Dr. Michael Berenbaum is a writer, lecturer, and teacher consulting in the conceptual development of museums and historical films. He is director of the Sigi Ziering Institute: Exploring the Ethical and Religious Implications of the Holocaust at the American Jewish University, where he is also a Professor of Jewish Studies.

He was the Executive Editor of the Second Edition of the Encyclopedia Judaica that reworked, transformed, improved, broadened and deepened, the now classic 1972 work and consists of 22 volumes, sixteen million words with 25,000 individual contributions to Jewish knowledge. For three years, he was President and Chief Executive Officer of the Survivors of the Shoah Visual History Foundation.

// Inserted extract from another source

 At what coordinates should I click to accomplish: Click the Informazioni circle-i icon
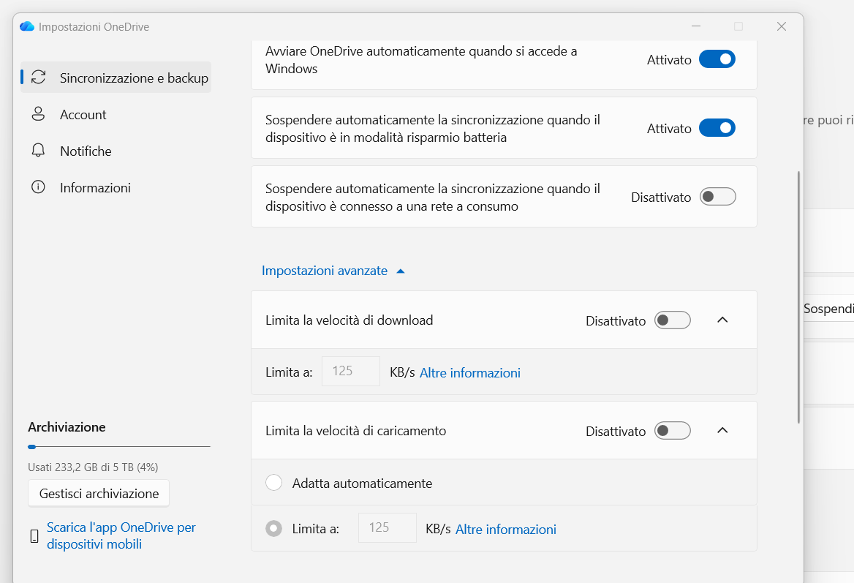(38, 187)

He was the Director of the United States Holocaust Research Institute at the U.S. Holocaust Memorial Museum and the Hymen Goldman Adjunct Professor of Theology at Georgetown University in Washington, D.C. From 1988–93 he served as Project Director of the United States Holocaust Memorial Museum, overseeing its creation. He also served as Deputy Director of the President’s Commission on the Holocaust, where he authored its Report to the President.

Berenbaum is the author and editor of twenty books, scores of scholarly articles, and hundreds of journalistic pieces. His most recent books include: Not Your Father’s Antisemitism, A Promise to Remember: The Holocaust in the Words and Voices of Its Survivors and After the Passion Has Passed: American Religious Consequences, a collection of essays on Jews, Judaism and Christianity, Religious Tolerance and Pluralism occasioned by the controversy that swirled around Mel Gibson’s film, The Passion. He was the conceptual developer on the Illinois Holocaust Museum and Educational Center and played a similar function as conceptual developer and chief curator of the Belzec Memorial at the site of the Death Camp. He is currently at work on the Memorial Museum to Macedonian Jewry in Skopje, the Dallas Holocaust and Human Rights Museum, and the Holocaust and Humanity Center in Cincinnati, Ohio.